To put that number in perspective: that is a 24,000% increase over last year's funding for the same program. Yes, you read that correctly. Twenty-four thousand percent. If your electricity bill went up 24,000%, you would burn the house down yourself and call it a win.
So what exactly is this?
The budget documents, released this week, signal what The Guardian describes as a major pivot in U.S. military strategy toward autonomous warfare - meaning drones and AI systems that can operate with significantly reduced human control. The Defense Autonomous Warfare Group would sit at the center of this vision, presumably ensuring that the future of geopolitical conflict looks a lot like a very expensive, very deadly video game.

Experts are not exactly thrilled
Here is where it gets less funny. The Guardian's reporting notes that defense and AI experts are raising serious red flags, with concerns that the military is simply not prepared for the risks that come with deploying autonomous weapons systems at this scale. This is the part of the movie where the scientist in the lab coat says 'we have no idea what we've created' and everyone ignores them.

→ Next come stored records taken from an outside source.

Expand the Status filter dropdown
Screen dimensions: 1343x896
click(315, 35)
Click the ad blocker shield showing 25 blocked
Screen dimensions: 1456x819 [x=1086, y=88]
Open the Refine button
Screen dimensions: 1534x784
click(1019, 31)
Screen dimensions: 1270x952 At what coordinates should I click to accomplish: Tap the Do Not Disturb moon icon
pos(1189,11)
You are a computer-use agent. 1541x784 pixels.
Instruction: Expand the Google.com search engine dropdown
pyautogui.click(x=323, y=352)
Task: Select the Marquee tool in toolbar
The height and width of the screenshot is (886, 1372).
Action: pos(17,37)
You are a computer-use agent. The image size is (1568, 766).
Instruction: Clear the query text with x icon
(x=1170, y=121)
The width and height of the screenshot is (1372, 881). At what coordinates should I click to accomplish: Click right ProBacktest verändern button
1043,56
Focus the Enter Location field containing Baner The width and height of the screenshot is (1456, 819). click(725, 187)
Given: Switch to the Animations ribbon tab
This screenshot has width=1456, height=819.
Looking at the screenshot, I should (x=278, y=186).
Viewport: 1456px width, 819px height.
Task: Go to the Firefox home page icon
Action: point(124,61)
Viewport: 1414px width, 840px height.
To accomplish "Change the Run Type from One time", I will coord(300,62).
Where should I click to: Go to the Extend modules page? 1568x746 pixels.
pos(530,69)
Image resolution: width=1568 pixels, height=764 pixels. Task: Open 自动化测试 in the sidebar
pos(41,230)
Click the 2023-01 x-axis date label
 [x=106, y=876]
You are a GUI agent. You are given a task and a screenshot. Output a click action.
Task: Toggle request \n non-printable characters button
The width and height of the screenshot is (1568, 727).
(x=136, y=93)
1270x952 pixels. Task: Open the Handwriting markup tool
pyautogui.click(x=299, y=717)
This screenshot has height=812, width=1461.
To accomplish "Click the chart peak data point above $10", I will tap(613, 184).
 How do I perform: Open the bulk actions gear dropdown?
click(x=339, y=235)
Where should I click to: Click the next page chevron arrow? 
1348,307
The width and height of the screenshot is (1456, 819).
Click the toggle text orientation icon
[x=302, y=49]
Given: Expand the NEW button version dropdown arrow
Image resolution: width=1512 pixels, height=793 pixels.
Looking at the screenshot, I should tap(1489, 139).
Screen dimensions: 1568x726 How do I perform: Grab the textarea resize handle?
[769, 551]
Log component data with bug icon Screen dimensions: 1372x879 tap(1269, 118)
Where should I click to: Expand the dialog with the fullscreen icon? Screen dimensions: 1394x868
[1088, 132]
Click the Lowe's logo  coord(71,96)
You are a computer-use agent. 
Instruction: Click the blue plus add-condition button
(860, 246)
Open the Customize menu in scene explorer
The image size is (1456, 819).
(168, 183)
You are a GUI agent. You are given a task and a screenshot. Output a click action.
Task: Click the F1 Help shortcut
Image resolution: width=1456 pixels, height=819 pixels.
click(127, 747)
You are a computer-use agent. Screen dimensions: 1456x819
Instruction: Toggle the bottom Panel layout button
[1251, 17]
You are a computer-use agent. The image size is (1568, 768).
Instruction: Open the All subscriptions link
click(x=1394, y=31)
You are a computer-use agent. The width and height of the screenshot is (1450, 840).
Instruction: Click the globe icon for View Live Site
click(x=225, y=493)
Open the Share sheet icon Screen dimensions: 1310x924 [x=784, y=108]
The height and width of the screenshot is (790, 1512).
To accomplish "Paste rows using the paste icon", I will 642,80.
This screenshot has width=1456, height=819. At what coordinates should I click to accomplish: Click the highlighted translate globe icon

The concerns are not trivial. Autonomous weapons systems raise thorny questions around accountability, rules of engagement, and what happens when an AI makes a catastrophically wrong call with no human in the loop to stop it. These are not hypothetical edge cases - they are the central ethical and operational challenges that defense researchers have been wrestling with for years.
The bigger picture
This budget request does not exist in a vacuum. It reflects a broader global arms race in military AI, with the U.S., China, and others all pouring resources into autonomous systems. The $54 billion ask is essentially America planting a very large, very expensive flag in the ground and saying it intends to lead that race - readiness concerns and all.
Whether Congress approves the funding remains to be seen. But the sheer scale of the request makes clear that the Pentagon's AI-powered future is not a distant ambition - it is a line item.